Happy Halloween. So it seems we’re going to have some time on our hands in the musical world, whether we like it or not. It’s clear now. We’re not getting back to anything resembling normal musical life until the fall – next fall that is, September 2021. Joe Biden will have been president for almost a year before we get to go to another live concert (the joke should work either way no matter next Tuesday’s result). And if it’s smart, the classical musical world will use this forced hiatus in its life cycle to confront some of its powerful existential dilemmas.
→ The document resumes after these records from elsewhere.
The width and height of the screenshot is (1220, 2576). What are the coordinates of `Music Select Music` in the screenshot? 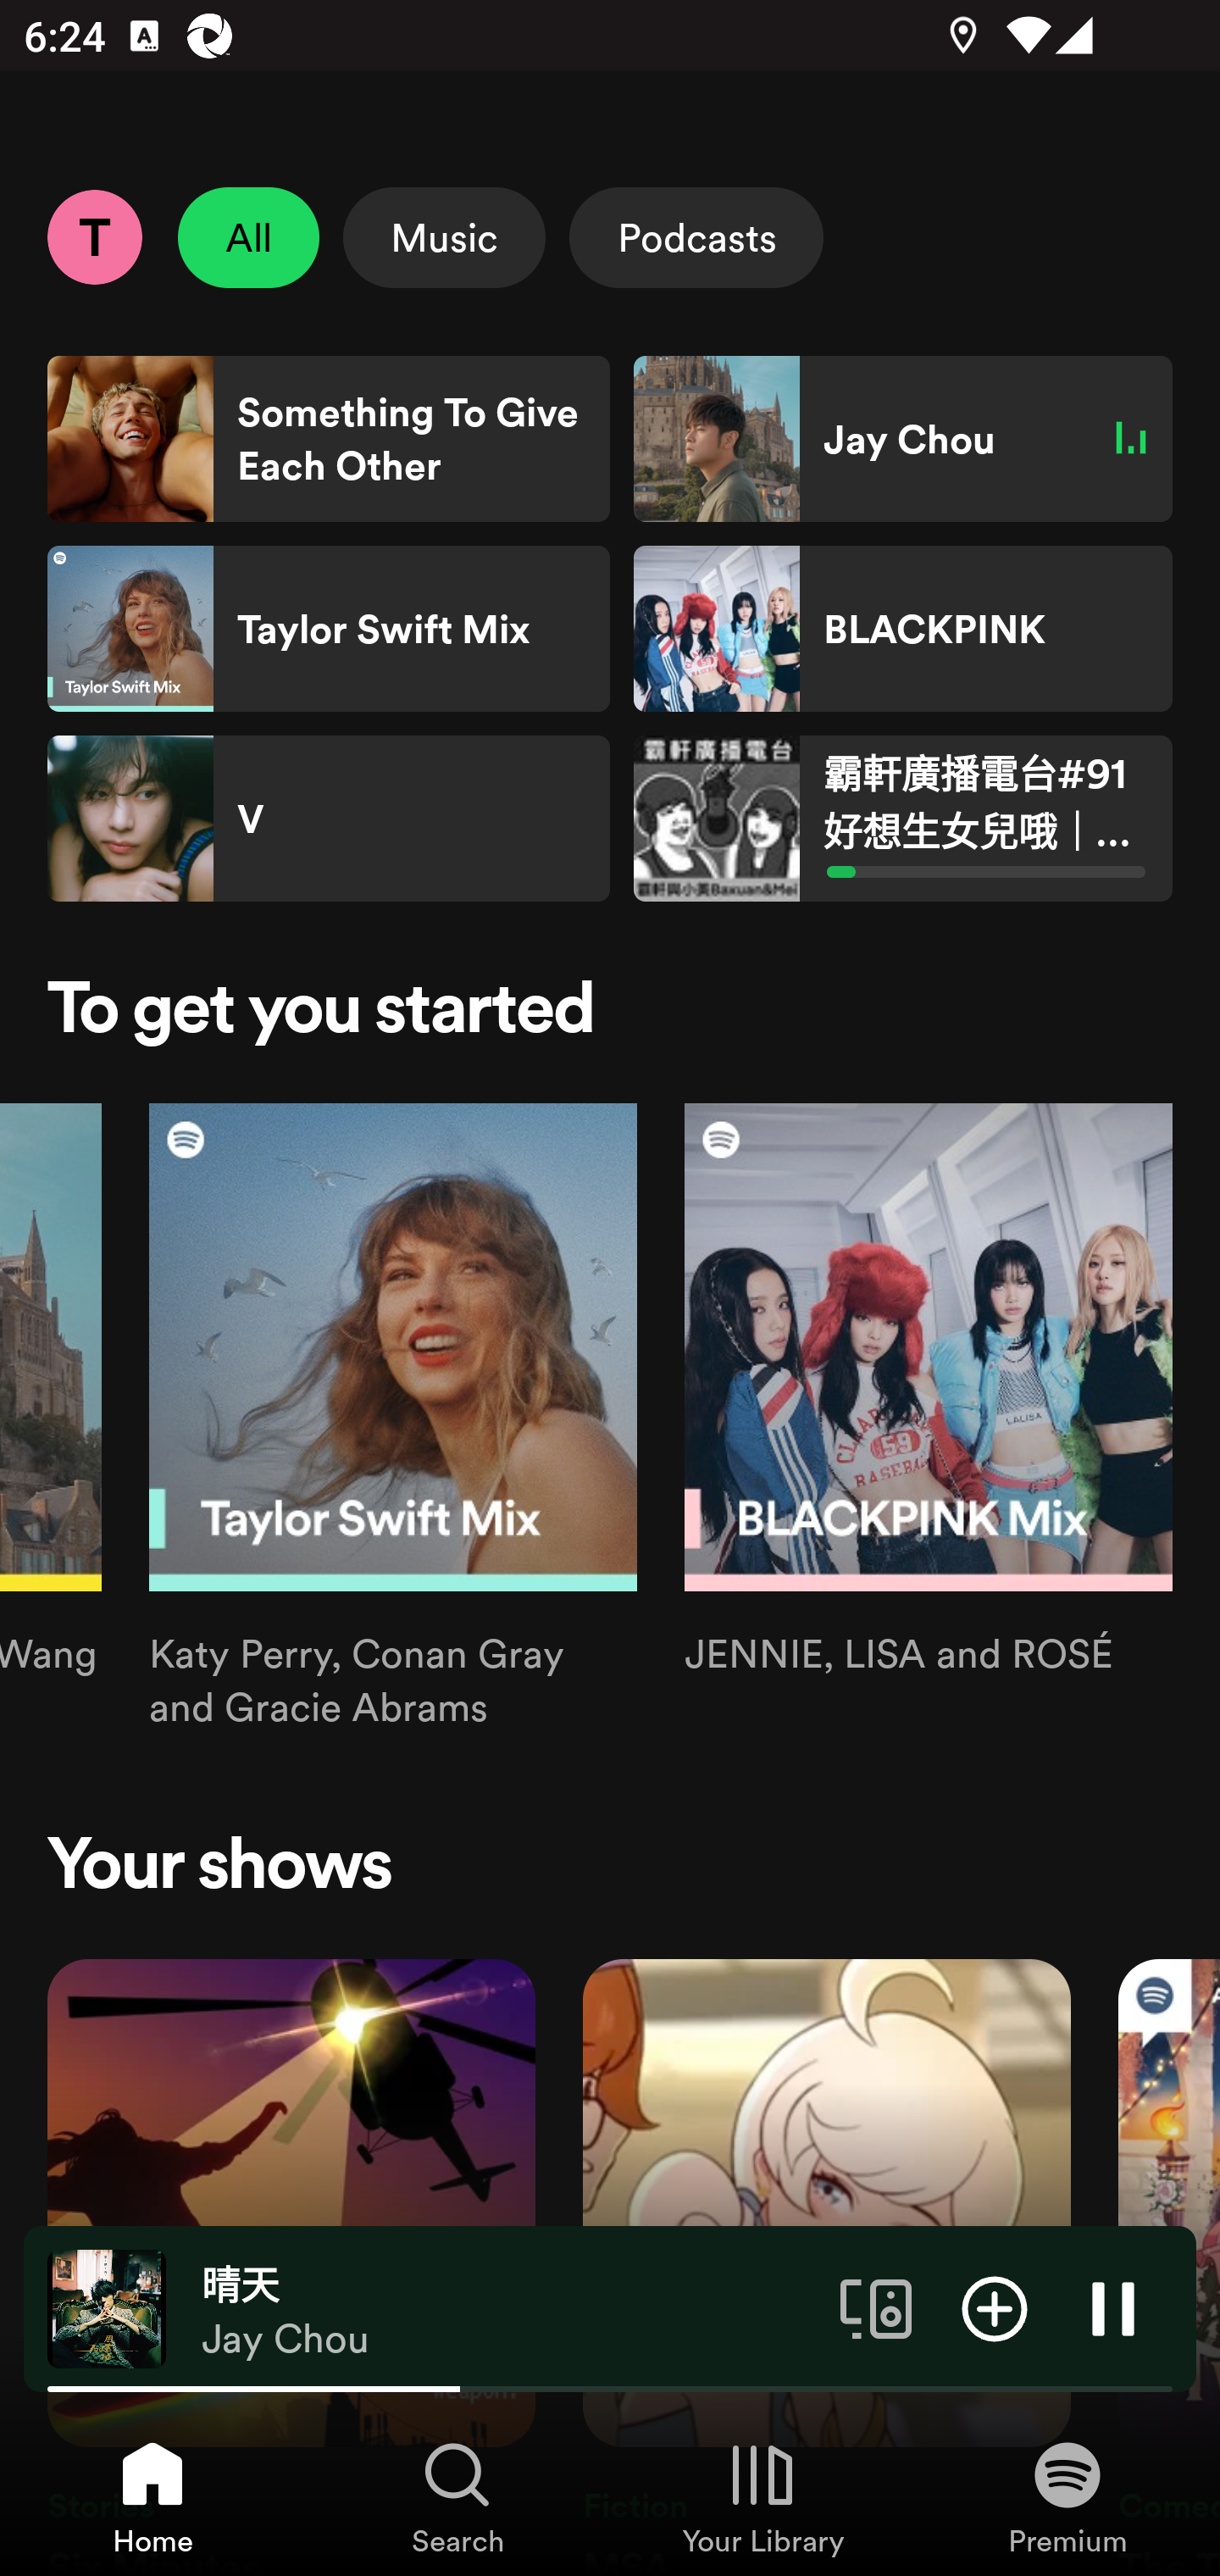 It's located at (444, 237).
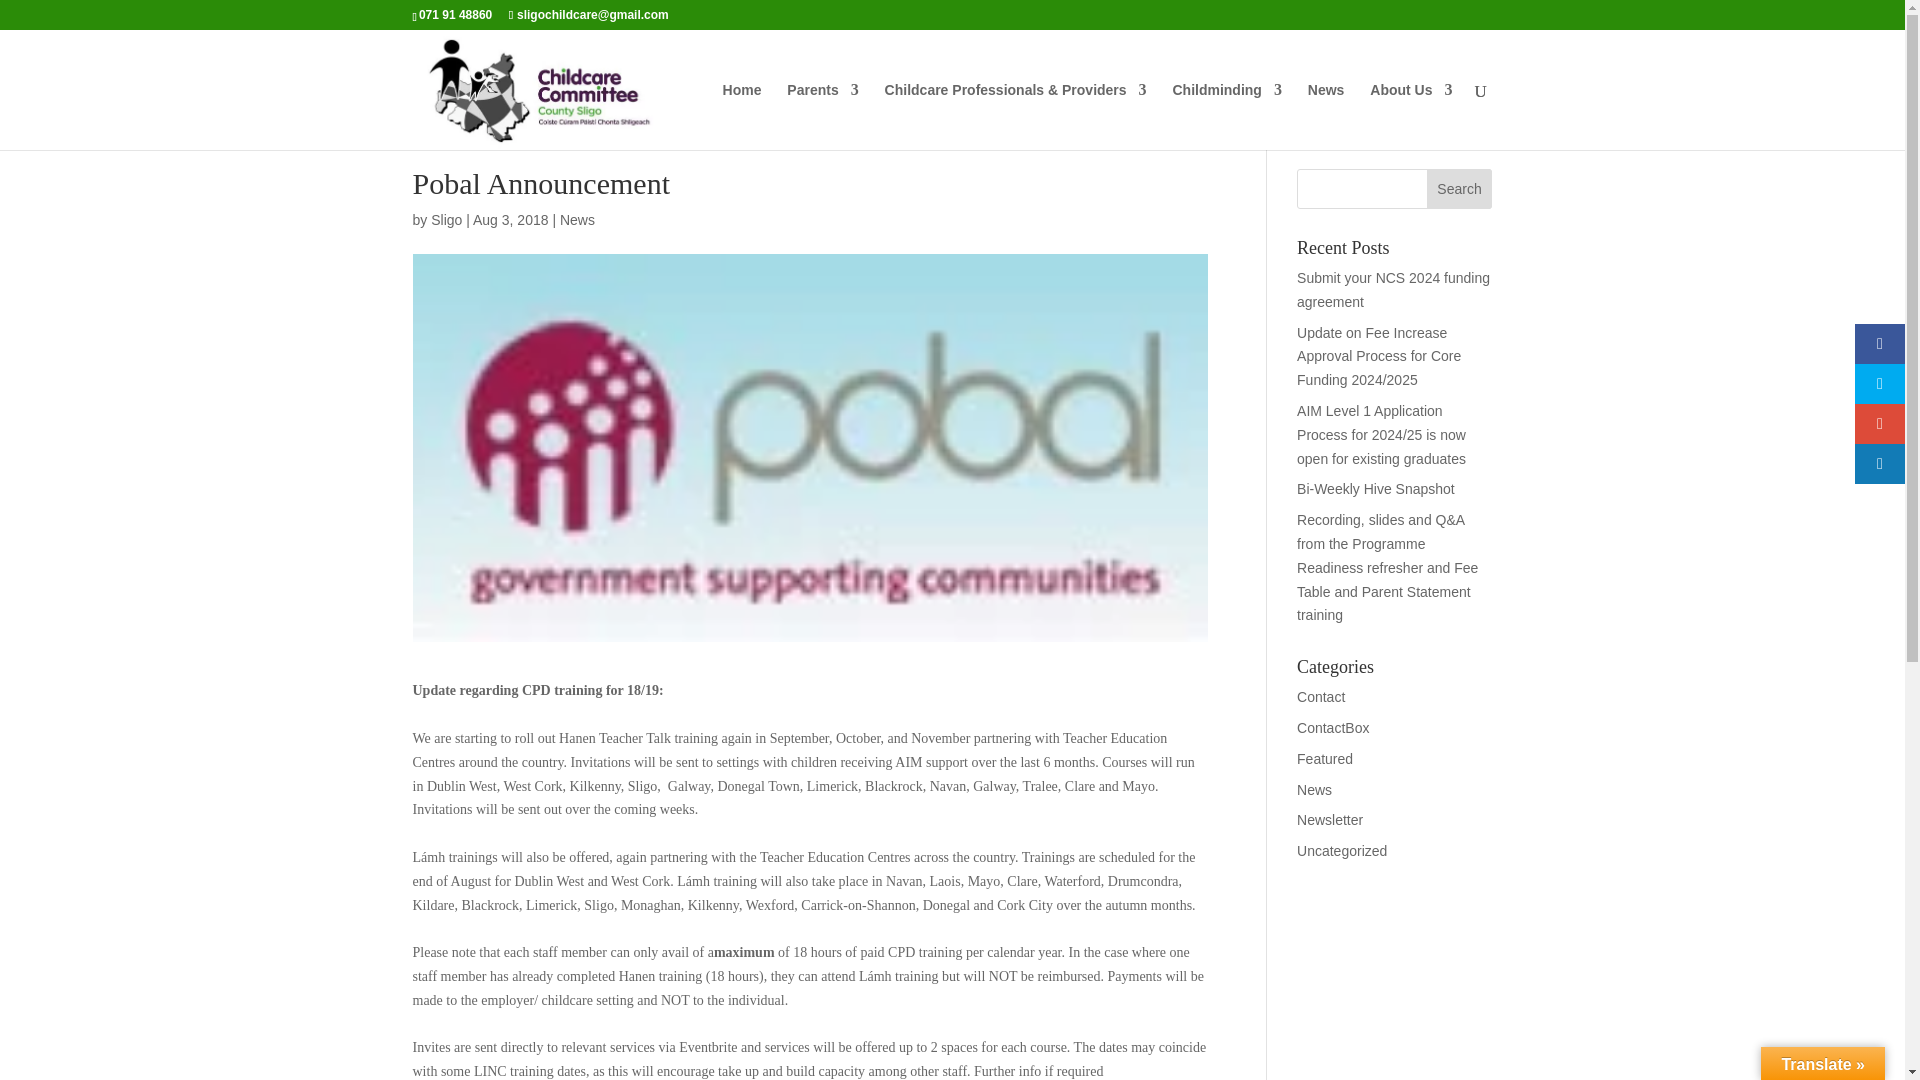  What do you see at coordinates (822, 116) in the screenshot?
I see `Parents` at bounding box center [822, 116].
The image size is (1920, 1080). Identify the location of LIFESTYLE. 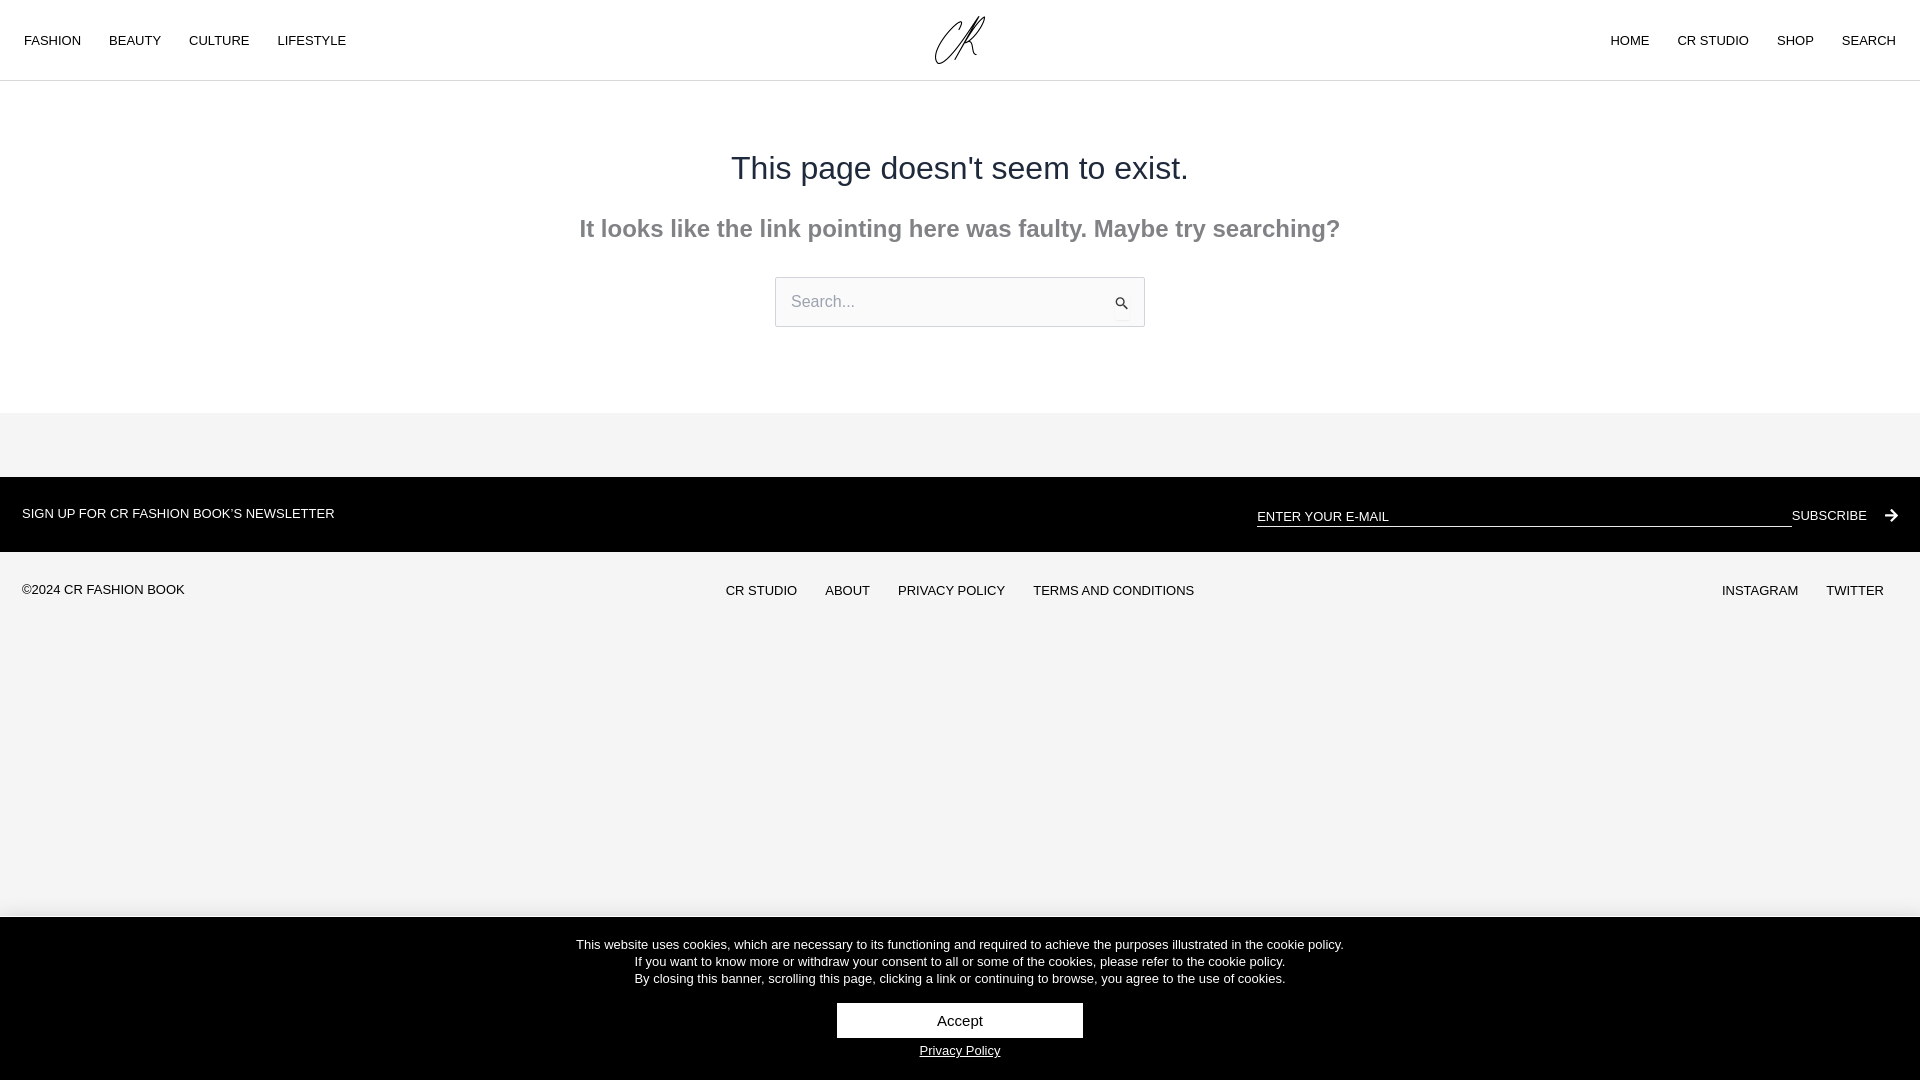
(312, 40).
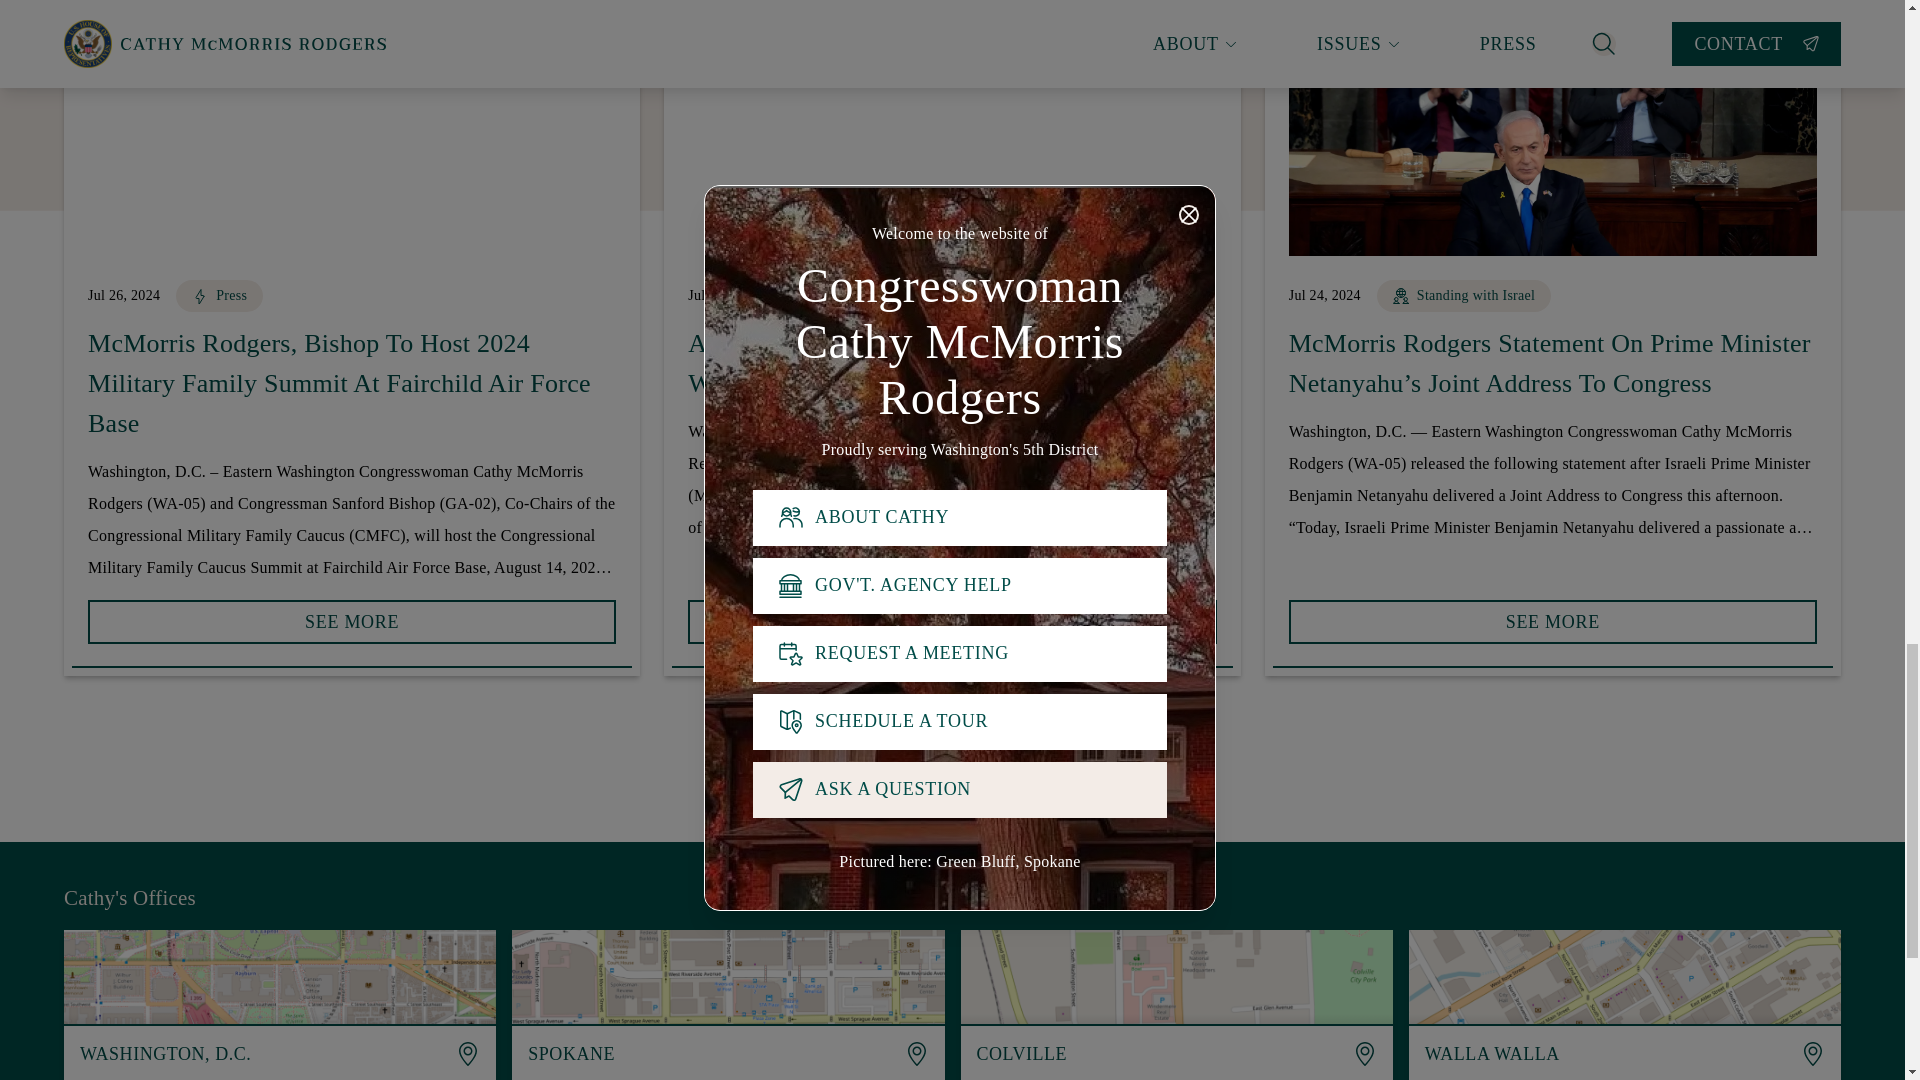  I want to click on SEE MORE, so click(352, 622).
I know, I know this may seem like exactly the wrong time. High financial anxiety in the classical world may well be upon us a year from now. The Toronto Symphony, for example, just released its financial statement for their fiscal year 2019-2020, which ended in June, reporting a $600,000 deficit. That represents just four months of reduced activity. What will 15 months look like? It will be more difficult to ask institutions facing potential financial catastrophe to keep their minds on balance and inclusiveness in their hiring and programming, the true nature of classical art in a multicultural society, and other such esoteric existential questions when they’re just trying to keep the lights on.
But we have to. The world is full of institutions who ignored different sorts of challenges, assuming they would pass by, who are now in a death spiral because of their studied indifference to these challenges. Institutions like the recording business, the news business, the TV business, the magazine business, pretty soon the airline business, the hospitality business, and many others. If the thing we call classical music wants not just to survive, but to thrive, it’s got to understand itself in a fundamentally new way.